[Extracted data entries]
=-=-=

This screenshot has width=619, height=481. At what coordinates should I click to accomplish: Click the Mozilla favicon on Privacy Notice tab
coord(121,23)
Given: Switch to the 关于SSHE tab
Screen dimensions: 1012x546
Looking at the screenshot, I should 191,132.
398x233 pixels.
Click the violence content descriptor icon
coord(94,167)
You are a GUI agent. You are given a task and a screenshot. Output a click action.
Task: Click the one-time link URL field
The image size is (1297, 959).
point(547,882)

=-=-=

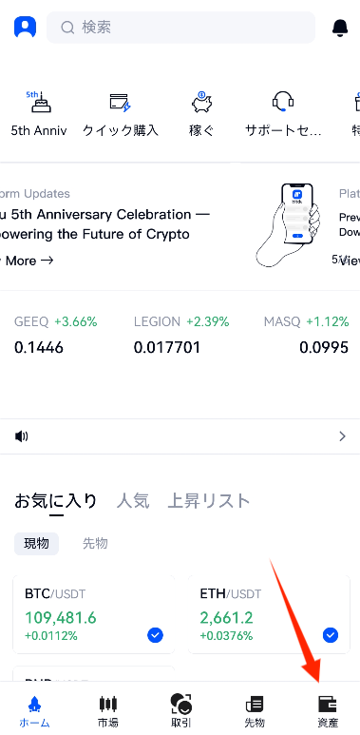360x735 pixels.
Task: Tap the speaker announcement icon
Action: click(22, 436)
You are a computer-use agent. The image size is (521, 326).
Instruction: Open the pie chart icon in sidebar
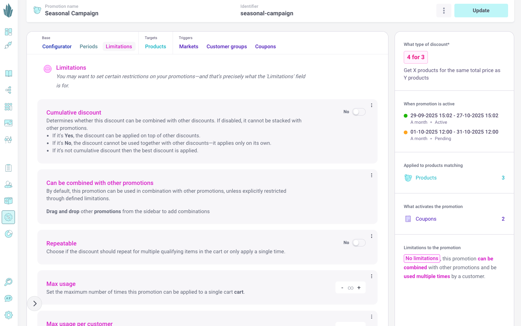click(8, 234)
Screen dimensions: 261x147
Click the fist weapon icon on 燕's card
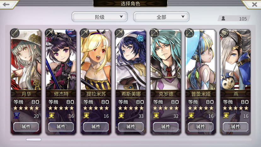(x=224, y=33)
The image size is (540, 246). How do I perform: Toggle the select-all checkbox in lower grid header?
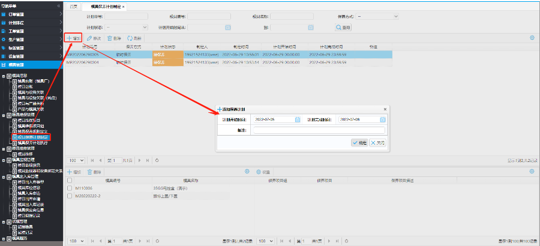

=-=-=

# GOAL OF THE EXERCISE
In the records above, find each line with the word "agent" and copy it.

# EXERCISE RESULT
You are a GUI agent. You are given a task and a screenshot. Output a click action.
You are a computer-use agent. The image size is (521, 326).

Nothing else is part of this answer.